* [WHAT NEEDS TO BE DONE] Please print every record below exactly as it reads.
─── SUPPLIED ENTRIES ───
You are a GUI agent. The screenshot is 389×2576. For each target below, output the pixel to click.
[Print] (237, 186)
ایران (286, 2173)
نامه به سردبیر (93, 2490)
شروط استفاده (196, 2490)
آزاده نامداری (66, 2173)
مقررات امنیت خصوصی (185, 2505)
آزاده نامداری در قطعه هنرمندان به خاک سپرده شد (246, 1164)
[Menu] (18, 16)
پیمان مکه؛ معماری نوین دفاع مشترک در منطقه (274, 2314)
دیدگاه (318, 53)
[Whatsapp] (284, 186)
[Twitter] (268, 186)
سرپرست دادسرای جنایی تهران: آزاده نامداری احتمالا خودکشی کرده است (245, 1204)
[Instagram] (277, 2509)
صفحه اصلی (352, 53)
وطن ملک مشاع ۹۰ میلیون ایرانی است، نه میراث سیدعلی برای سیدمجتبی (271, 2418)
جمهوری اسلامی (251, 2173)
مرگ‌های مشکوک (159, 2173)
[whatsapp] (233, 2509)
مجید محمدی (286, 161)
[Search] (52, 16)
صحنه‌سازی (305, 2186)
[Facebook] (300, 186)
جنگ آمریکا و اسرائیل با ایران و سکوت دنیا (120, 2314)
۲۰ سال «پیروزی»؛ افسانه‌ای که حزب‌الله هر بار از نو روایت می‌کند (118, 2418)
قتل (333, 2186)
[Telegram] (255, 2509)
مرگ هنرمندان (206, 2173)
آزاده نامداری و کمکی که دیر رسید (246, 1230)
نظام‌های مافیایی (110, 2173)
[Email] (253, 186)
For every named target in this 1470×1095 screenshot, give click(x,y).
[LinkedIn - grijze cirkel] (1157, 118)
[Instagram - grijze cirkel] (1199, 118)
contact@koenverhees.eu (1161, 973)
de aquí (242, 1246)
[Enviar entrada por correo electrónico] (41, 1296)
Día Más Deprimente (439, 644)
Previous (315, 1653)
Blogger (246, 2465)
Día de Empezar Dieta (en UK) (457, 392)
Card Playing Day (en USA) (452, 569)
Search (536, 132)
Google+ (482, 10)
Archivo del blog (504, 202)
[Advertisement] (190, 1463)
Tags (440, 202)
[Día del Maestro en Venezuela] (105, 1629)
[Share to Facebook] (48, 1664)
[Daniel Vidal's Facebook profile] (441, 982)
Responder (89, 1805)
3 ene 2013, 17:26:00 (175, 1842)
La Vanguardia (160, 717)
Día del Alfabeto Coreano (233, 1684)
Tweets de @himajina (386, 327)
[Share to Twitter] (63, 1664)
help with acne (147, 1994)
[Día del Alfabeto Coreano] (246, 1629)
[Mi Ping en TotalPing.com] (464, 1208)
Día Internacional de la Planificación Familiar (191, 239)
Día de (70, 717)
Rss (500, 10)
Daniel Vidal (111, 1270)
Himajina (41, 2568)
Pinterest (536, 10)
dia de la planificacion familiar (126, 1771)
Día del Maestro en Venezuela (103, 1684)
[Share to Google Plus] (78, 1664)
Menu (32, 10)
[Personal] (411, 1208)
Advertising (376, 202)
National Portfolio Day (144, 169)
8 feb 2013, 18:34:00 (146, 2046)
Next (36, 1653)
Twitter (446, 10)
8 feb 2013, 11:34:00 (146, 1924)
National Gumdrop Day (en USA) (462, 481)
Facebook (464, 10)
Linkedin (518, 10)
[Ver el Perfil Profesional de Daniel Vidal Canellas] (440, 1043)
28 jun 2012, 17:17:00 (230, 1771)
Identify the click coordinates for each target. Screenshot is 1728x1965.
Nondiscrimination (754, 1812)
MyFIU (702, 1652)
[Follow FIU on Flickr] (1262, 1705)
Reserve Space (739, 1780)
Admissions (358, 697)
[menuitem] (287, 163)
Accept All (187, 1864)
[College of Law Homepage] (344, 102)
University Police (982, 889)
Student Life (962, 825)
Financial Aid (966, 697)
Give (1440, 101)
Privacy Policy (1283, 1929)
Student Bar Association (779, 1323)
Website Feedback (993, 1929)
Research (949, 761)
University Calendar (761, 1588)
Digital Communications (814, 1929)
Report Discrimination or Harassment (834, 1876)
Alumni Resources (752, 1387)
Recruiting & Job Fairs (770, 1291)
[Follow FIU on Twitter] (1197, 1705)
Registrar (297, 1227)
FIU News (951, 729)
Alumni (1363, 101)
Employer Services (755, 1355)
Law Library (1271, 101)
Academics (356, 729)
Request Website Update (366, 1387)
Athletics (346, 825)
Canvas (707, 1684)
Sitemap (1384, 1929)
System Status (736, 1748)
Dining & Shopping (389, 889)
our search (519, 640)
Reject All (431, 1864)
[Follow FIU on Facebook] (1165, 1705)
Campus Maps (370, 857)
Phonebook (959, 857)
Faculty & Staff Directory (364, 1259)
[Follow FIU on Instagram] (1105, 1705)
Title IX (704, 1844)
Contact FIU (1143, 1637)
───
* [RESPONSE TO THIS EXERCISE]
You are a GUI agent. The screenshot is 389×2576. For each target below, output the pixel to click.
[Print] (237, 186)
ایران (286, 2173)
نامه به سردبیر (93, 2490)
شروط استفاده (196, 2490)
آزاده نامداری (66, 2173)
مقررات امنیت خصوصی (185, 2505)
آزاده نامداری در قطعه هنرمندان به خاک سپرده شد (246, 1164)
[Menu] (18, 16)
پیمان مکه؛ معماری نوین دفاع مشترک در منطقه (274, 2314)
دیدگاه (318, 53)
[Whatsapp] (284, 186)
[Twitter] (268, 186)
سرپرست دادسرای جنایی تهران: آزاده نامداری احتمالا خودکشی کرده است (245, 1204)
[Instagram] (277, 2509)
صفحه اصلی (352, 53)
وطن ملک مشاع ۹۰ میلیون ایرانی است، نه میراث سیدعلی برای سیدمجتبی (271, 2418)
جمهوری اسلامی (251, 2173)
مرگ‌های مشکوک (159, 2173)
[whatsapp] (233, 2509)
مجید محمدی (286, 161)
[Search] (52, 16)
صحنه‌سازی (305, 2186)
[Facebook] (300, 186)
جنگ آمریکا و اسرائیل با ایران و سکوت دنیا (120, 2314)
۲۰ سال «پیروزی»؛ افسانه‌ای که حزب‌الله هر بار از نو روایت می‌کند (118, 2418)
قتل (333, 2186)
[Telegram] (255, 2509)
مرگ هنرمندان (206, 2173)
آزاده نامداری و کمکی که دیر رسید (246, 1230)
نظام‌های مافیایی (110, 2173)
[Email] (253, 186)
For every named target in this 1470×1095 screenshot, give click(x,y).
[LinkedIn - grijze cirkel] (1157, 118)
[Instagram - grijze cirkel] (1199, 118)
contact@koenverhees.eu (1161, 973)
de aquí (242, 1246)
[Enviar entrada por correo electrónico] (41, 1296)
Día Más Deprimente (439, 644)
Previous (315, 1653)
Blogger (246, 2465)
Día de Empezar Dieta (en UK) (457, 392)
Card Playing Day (en USA) (452, 569)
Search (536, 132)
Google+ (482, 10)
Archivo del blog (504, 202)
[Advertisement] (190, 1463)
Tags (440, 202)
[Día del Maestro en Venezuela] (105, 1629)
[Share to Facebook] (48, 1664)
[Daniel Vidal's Facebook profile] (441, 982)
Responder (89, 1805)
3 ene 2013, 17:26:00 (175, 1842)
La Vanguardia (160, 717)
Día del Alfabeto Coreano (233, 1684)
Tweets de @himajina (386, 327)
[Share to Twitter] (63, 1664)
help with acne (147, 1994)
[Día del Alfabeto Coreano] (246, 1629)
[Mi Ping en TotalPing.com] (464, 1208)
Día Internacional de la Planificación Familiar (191, 239)
Día de (70, 717)
Rss (500, 10)
Daniel Vidal (111, 1270)
Himajina (41, 2568)
Pinterest (536, 10)
dia de la planificacion familiar (126, 1771)
Día del Maestro en Venezuela (103, 1684)
[Share to Google Plus] (78, 1664)
Menu (32, 10)
[Personal] (411, 1208)
Advertising (376, 202)
National Portfolio Day (144, 169)
8 feb 2013, 18:34:00 (146, 2046)
Next (36, 1653)
Twitter (446, 10)
8 feb 2013, 11:34:00 (146, 1924)
National Gumdrop Day (en USA) (462, 481)
Facebook (464, 10)
Linkedin (518, 10)
[Ver el Perfil Profesional de Daniel Vidal Canellas] (440, 1043)
28 jun 2012, 17:17:00 (230, 1771)
Identify the click coordinates for each target. Screenshot is 1728x1965.
Nondiscrimination (754, 1812)
MyFIU (702, 1652)
[Follow FIU on Flickr] (1262, 1705)
Reserve Space (739, 1780)
Admissions (358, 697)
[menuitem] (287, 163)
Accept All (187, 1864)
[College of Law Homepage] (344, 102)
University Police (982, 889)
Student Life (962, 825)
Financial Aid (966, 697)
Give (1440, 101)
Privacy Policy (1283, 1929)
Student Bar Association (779, 1323)
Website Feedback (993, 1929)
Research (949, 761)
University Calendar (761, 1588)
Digital Communications (814, 1929)
Report Discrimination or Harassment (834, 1876)
Alumni Resources (752, 1387)
Recruiting & Job Fairs (770, 1291)
[Follow FIU on Twitter] (1197, 1705)
Registrar (297, 1227)
FIU News (951, 729)
Alumni (1363, 101)
Employer Services (755, 1355)
Law Library (1271, 101)
Academics (356, 729)
Request Website Update (366, 1387)
Athletics (346, 825)
Canvas (707, 1684)
Sitemap (1384, 1929)
System Status (736, 1748)
Dining & Shopping (389, 889)
our search (519, 640)
Reject All (431, 1864)
[Follow FIU on Facebook] (1165, 1705)
Campus Maps (370, 857)
Phonebook (959, 857)
Faculty & Staff Directory (364, 1259)
[Follow FIU on Instagram] (1105, 1705)
Title IX (704, 1844)
Contact FIU (1143, 1637)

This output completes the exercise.